## OBJECTIF A
Recopiez en entier, sans rien y changer, le texte sur l'instruction des troupes dans des camps militaires.

Le vice du système éclatait à tous les yeux et déjà plus d’un effort avait été fait pour y remédier. Sous Louis XIV, après la guerre de Hollande, Louvois avait eu l’idée de former des camps permanens « afin de perfectionner l’instruction des troupes et de les rompre à la fatigue[1]. » Quelques années plus tard, en 1698, un rassemblement de soixante mille hommes à Compiègne était ordonné pour l’instruction du jeune duc de Bourgogne, disait-on, en réalité pour montrer à l’Europe que l’armée française n’avait encore rien perdu de ses qualités manœuvrières, sous les successeurs des Turenne et des Condé. Après la déroute de Dettingen, en 1744, pour rétablir la discipline, refaire l’armée que d’Argenson venait de lui confier et qui allait s’illustrer à Fontenoy, Maurice de Saxe n’avait pas trouvé de meilleur moyen que de la tenir pendant plusieurs mois au camp de Courtrai et de l’y soumettre aux plus rudes travaux. Enfin, à une date beaucoup plus rapprochée, le comte de Saint-Germain, sous l’influence de l’école allemande, avait essayé de reprendre et de généraliser ces erremens. Convaincu que a l’ancienne erreur qui prive les troupes en temps de paix des chefs destinés à les conduire en temps de guerre a été de tout temps la première et la principale cause des revers de la nation[2], » il avait présenté et fait signer au roi une ordonnance qui répartissait les troupes et partageait la France en seize divisions militaires, commandées chacune par un lieutenant-général et par trois maréchaux de camp[3], chargés spécialement d’instituer des manœuvres d’ensemble. Malheureusement, cette création touchait à trop d’intérêts et menaçait trop de situations acquises pour durer, et le prince de Montbarey l’avait laissé tomber.

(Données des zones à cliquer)

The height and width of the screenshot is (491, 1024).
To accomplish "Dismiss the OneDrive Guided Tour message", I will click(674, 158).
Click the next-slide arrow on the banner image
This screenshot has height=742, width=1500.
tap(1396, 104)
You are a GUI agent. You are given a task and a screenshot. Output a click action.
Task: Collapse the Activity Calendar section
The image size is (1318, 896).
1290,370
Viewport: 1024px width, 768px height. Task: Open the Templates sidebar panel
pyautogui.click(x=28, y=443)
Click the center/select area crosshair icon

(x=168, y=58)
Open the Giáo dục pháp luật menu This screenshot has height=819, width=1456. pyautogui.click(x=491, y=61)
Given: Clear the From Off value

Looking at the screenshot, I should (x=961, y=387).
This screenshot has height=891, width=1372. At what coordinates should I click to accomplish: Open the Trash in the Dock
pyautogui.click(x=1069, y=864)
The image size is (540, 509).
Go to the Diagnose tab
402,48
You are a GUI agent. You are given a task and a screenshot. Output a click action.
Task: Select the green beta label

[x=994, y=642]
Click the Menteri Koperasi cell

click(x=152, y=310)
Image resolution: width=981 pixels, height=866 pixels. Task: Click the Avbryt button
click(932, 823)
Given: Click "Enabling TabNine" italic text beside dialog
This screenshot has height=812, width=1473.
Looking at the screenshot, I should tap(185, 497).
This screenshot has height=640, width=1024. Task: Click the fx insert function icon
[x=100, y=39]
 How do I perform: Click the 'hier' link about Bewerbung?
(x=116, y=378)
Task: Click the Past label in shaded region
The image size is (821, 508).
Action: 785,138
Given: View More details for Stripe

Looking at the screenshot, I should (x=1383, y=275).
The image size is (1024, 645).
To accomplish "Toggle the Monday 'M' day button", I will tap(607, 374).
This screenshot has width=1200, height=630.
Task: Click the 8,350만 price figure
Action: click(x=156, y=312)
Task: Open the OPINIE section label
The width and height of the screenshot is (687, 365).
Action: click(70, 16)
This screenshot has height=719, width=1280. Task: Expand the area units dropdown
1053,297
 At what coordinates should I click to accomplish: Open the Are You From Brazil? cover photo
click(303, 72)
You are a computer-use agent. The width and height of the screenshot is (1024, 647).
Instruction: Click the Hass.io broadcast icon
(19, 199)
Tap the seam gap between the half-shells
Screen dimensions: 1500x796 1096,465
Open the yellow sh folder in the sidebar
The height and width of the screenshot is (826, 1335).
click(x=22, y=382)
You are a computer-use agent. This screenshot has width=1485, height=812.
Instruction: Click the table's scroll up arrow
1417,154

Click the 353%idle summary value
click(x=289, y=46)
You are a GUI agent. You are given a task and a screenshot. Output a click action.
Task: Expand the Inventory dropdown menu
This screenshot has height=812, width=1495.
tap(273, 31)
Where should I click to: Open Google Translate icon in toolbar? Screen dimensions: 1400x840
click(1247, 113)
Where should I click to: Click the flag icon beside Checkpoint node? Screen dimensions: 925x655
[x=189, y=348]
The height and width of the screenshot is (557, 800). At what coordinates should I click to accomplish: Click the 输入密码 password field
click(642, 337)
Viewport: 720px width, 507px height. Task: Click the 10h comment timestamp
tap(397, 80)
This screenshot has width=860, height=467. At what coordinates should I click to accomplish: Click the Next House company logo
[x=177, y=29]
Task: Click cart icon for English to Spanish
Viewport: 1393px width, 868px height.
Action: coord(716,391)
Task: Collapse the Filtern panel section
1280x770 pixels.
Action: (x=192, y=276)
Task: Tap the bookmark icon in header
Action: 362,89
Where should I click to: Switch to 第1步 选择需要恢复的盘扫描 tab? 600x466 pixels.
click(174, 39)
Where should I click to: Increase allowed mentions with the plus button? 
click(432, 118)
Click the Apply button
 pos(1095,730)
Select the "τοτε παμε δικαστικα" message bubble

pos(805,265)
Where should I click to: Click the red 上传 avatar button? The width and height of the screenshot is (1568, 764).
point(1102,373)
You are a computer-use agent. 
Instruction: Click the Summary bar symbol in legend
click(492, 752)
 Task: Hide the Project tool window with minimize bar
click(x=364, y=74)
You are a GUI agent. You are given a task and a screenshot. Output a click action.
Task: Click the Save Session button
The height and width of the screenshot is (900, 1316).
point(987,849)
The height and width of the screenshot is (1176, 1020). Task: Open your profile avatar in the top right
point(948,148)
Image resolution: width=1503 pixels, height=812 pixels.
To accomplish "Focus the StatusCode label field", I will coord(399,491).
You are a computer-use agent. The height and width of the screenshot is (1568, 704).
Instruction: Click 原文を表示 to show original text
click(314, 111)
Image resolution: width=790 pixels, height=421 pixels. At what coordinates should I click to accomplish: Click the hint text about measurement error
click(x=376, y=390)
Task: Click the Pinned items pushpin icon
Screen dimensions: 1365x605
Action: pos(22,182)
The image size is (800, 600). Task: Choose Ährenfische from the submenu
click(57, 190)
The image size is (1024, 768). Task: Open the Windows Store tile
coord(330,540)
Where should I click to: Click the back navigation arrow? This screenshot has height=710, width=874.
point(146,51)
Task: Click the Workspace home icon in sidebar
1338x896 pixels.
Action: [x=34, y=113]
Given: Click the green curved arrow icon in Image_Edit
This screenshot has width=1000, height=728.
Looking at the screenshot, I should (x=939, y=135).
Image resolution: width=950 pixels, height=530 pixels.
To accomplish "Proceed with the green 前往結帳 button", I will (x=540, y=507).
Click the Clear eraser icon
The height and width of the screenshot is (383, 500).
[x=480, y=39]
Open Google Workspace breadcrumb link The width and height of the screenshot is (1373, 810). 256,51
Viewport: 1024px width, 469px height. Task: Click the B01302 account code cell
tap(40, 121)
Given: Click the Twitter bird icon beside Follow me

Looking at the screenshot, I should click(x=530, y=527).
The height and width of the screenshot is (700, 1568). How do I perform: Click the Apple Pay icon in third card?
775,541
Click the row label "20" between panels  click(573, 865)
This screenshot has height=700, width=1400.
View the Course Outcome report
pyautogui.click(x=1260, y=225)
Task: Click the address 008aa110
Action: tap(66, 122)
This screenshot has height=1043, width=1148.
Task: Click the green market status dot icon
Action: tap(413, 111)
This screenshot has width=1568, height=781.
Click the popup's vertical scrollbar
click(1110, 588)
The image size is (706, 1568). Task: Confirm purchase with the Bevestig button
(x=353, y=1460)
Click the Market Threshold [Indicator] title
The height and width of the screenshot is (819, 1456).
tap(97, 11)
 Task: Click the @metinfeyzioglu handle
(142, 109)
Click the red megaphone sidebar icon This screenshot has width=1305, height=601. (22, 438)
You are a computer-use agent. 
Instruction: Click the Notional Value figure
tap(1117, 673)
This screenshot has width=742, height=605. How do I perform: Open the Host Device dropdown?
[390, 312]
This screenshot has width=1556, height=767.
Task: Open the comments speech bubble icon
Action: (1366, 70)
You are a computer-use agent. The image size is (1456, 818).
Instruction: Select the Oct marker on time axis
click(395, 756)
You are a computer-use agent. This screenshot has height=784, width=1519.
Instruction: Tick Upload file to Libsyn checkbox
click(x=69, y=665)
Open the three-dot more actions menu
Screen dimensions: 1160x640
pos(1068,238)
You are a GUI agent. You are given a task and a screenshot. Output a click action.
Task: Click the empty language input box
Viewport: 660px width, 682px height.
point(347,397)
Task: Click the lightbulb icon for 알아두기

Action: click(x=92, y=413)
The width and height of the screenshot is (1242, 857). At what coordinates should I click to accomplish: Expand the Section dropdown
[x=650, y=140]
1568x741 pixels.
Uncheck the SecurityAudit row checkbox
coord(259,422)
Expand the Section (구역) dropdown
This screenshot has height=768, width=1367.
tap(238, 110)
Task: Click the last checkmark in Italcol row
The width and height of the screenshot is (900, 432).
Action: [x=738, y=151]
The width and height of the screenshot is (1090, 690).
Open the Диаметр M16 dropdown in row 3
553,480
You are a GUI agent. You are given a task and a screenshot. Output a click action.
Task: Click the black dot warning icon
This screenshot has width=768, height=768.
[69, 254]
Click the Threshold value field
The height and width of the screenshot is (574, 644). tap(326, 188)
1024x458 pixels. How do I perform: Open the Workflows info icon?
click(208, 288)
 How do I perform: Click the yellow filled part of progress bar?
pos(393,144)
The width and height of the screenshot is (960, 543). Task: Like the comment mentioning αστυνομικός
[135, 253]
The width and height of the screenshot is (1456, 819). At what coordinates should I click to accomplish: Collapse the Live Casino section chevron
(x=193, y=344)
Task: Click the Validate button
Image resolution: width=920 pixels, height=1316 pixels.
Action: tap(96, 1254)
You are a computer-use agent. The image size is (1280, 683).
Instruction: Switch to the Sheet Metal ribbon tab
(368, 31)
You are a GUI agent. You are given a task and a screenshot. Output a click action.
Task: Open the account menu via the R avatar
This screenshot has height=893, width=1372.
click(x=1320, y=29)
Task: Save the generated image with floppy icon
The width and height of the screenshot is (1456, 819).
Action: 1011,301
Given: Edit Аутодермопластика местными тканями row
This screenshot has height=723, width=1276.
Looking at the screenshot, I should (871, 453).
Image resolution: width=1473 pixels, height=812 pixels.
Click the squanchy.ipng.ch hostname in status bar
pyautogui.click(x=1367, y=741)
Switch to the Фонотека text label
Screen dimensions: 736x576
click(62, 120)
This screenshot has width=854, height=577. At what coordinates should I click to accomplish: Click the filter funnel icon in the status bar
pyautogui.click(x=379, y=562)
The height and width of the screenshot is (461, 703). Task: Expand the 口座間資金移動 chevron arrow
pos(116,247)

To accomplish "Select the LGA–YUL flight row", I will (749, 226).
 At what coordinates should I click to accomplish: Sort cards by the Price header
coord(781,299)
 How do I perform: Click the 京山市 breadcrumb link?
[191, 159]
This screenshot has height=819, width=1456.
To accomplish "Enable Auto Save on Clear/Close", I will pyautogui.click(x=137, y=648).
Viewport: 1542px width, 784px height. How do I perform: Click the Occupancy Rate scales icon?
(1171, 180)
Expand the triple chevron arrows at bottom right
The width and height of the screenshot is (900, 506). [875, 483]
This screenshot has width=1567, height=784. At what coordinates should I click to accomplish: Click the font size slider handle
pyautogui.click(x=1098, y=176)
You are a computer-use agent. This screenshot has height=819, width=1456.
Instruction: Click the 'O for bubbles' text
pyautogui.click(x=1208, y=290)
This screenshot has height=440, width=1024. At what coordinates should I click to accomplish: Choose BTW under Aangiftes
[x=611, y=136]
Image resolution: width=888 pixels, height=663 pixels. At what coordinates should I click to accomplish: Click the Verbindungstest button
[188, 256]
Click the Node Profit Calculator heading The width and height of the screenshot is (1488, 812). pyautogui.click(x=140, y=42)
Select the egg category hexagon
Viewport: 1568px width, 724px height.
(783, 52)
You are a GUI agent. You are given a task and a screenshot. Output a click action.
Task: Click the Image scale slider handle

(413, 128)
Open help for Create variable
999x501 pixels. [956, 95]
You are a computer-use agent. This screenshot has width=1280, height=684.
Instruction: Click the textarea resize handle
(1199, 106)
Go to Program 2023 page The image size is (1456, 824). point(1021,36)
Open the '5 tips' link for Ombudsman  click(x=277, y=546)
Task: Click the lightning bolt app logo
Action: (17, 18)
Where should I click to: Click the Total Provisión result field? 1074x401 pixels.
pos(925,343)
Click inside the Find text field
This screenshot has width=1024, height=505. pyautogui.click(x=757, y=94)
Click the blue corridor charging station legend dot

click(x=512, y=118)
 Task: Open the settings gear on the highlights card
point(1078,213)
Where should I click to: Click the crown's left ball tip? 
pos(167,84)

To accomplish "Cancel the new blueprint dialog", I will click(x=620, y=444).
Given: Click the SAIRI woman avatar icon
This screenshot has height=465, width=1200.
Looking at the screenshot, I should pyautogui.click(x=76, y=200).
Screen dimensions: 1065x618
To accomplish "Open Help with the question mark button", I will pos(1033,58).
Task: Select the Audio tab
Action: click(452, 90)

## OBJECTIF B
Réécrivez à l'identique tout ce qui va du début des données jusqu'à la ligne qui contient « click(x=152, y=310) », cette ligne comprise.

## CORRIGÉ DÉTAILLÉ A
Le vice du système éclatait à tous les yeux et déjà plus d’un effort avait été fait pour y remédier. Sous Louis XIV, après la guerre de Hollande, Louvois avait eu l’idée de former des camps permanens « afin de perfectionner l’instruction des troupes et de les rompre à la fatigue[1]. » Quelques années plus tard, en 1698, un rassemblement de soixante mille hommes à Compiègne était ordonné pour l’instruction du jeune duc de Bourgogne, disait-on, en réalité pour montrer à l’Europe que l’armée française n’avait encore rien perdu de ses qualités manœuvrières, sous les successeurs des Turenne et des Condé. Après la déroute de Dettingen, en 1744, pour rétablir la discipline, refaire l’armée que d’Argenson venait de lui confier et qui allait s’illustrer à Fontenoy, Maurice de Saxe n’avait pas trouvé de meilleur moyen que de la tenir pendant plusieurs mois au camp de Courtrai et de l’y soumettre aux plus rudes travaux. Enfin, à une date beaucoup plus rapprochée, le comte de Saint-Germain, sous l’influence de l’école allemande, avait essayé de reprendre et de généraliser ces erremens. Convaincu que a l’ancienne erreur qui prive les troupes en temps de paix des chefs destinés à les conduire en temps de guerre a été de tout temps la première et la principale cause des revers de la nation[2], » il avait présenté et fait signer au roi une ordonnance qui répartissait les troupes et partageait la France en seize divisions militaires, commandées chacune par un lieutenant-général et par trois maréchaux de camp[3], chargés spécialement d’instituer des manœuvres d’ensemble. Malheureusement, cette création touchait à trop d’intérêts et menaçait trop de situations acquises pour durer, et le prince de Montbarey l’avait laissé tomber.

## CORRIGÉ DÉTAILLÉ B
The height and width of the screenshot is (491, 1024).
To accomplish "Dismiss the OneDrive Guided Tour message", I will click(674, 158).
Click the next-slide arrow on the banner image
This screenshot has height=742, width=1500.
tap(1396, 104)
You are a GUI agent. You are given a task and a screenshot. Output a click action.
Task: Collapse the Activity Calendar section
The image size is (1318, 896).
1290,370
Viewport: 1024px width, 768px height. Task: Open the Templates sidebar panel
pyautogui.click(x=28, y=443)
Click the center/select area crosshair icon

(x=168, y=58)
Open the Giáo dục pháp luật menu This screenshot has height=819, width=1456. pyautogui.click(x=491, y=61)
Given: Clear the From Off value

Looking at the screenshot, I should (x=961, y=387).
This screenshot has height=891, width=1372. At what coordinates should I click to accomplish: Open the Trash in the Dock
pyautogui.click(x=1069, y=864)
The image size is (540, 509).
Go to the Diagnose tab
402,48
You are a GUI agent. You are given a task and a screenshot. Output a click action.
Task: Select the green beta label

[x=994, y=642]
Click the Menteri Koperasi cell

click(x=152, y=310)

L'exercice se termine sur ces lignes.